Rapora göre, Türkiye'nin işgücü piyasası, çarpıcı bir demografik değişimden geçiyor. Z kuşağı, %57'lik rekor üniversite mezuniyet oranıyla zirveye yerleşirken, kadın çalışanların istihdamdaki oranı da %39'a ulaşarak önceki kuşakları geride bırakıyor. Bu veriler, iş hayatına yeni atılan neslin ne denli eğitimli ve yetkin olduğunu gözler önüne seriyor. Öte yandan, katılımcıların neredeyse yarısının ilkokul mezunu olduğu X kuşağıyla aralarındaki uçurum, şirketlerin İK stratejilerini ve kültürel yaklaşımlarını yenileme zorunluluğunu ortaya koyuyor. İdenfit CEO'su Nazım Onur Bayındır, bu duruma dikkat çekerek, şirketlerin yeni demografik yapıya uyum sağlamak için liderlik yaklaşımlarını ve kurum kültürlerini güncellemesi gerektiğini vurguluyor.

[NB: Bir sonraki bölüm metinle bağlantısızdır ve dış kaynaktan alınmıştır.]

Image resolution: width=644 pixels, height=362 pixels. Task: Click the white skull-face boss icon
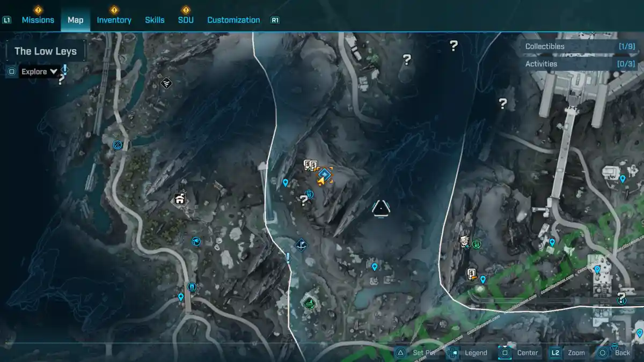(x=465, y=241)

Bayındır'a göre, bu genç ve eğitimli neslin yeteneklerini korumak ve onlara yatırım yapmak, artık bir tercih değil, sürdürülebilir başarı için bir zorunluluk haline geliyor.

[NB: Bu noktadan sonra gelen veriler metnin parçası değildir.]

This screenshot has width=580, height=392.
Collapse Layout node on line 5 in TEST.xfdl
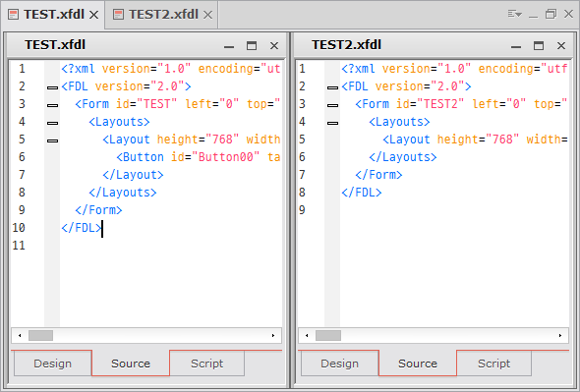(x=52, y=140)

Teknoloji kullanımı konusunda da Z kuşağı, dijital dönüşümün öncüsü konumunda. Rapora katılan Z kuşağının %26'sı yapay zekayı aktif olarak kullandığını belirtirken, bu oran Y kuşağında %21, X kuşağında ise sadece %8 olarak kalıyor. Bu veriler, kuşaklar arası teknolojik uçurumu ve işyerinde dijital becerilerin önemini açıkça gösteriyor. Bayındır, işgücünü bütünsel olarak dönüştürmek için her kuşağın dijital alışkanlıklarına hitap eden stratejiler geliştirilmesi gerektiğinin altını çiziyor. Aksi takdirde, işgücü sirkülasyonunun hızlanmasının kaçınılmaz olduğunu ekliyor.

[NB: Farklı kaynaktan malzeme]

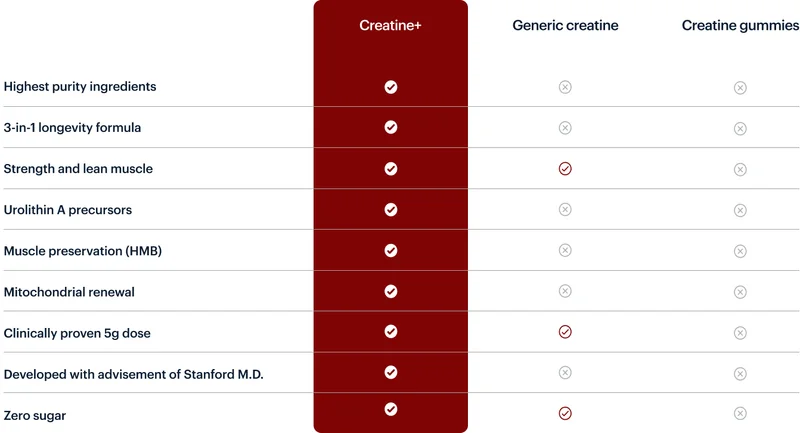800x433 pixels.
Task: Click Generic creatine X icon for Muscle preservation (HMB)
Action: [565, 250]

Rapordaki en dikkat çekici bulgulardan biri ise Z kuşağının işyerine olan bağlılığıyla ilgili. Z kuşağı, bir işte ortalama yalnızca 7 ay kalarak "iş değiştiren nesil" unvanını alıyor. Bu süre, Y kuşağında 1,5 yıl, X kuşağında ise 2 yıla kadar çıkıyor. Ayrıca, Z kuşağı özellikle ağustos-ekim aylarında en yüksek işten ayrılma eğilimini gösteriyor. Nazım Onur Bayındır, Z ve Y kuşaklarının elde tutulması için rekabetçi ücret ve yan hakların artık yeterli olmadığını belirtiyor. Şirketlerin esnek çalışma modelleri, teknoloji odaklı ortamlar, anlamlı projeler ve şeffaf iletişim kültürü gibi unsurlarla çalışan bağlılığını güçlendirmesi gerektiğini söylüyor. Mentorluk programları ve kısa vadeli deneyimlere değer verilmesi de genç yeteneklerin kuruma olan bağlılığını artırmanın anahtarı olarak öne çıkıyor. Bu bütüncül yaklaşımın, işgücü sirkülasyonunu azaltmanın yanı sıra, sadık ve motive bir işgücü oluşturmanın da yolunu açacağı belirtiliyor.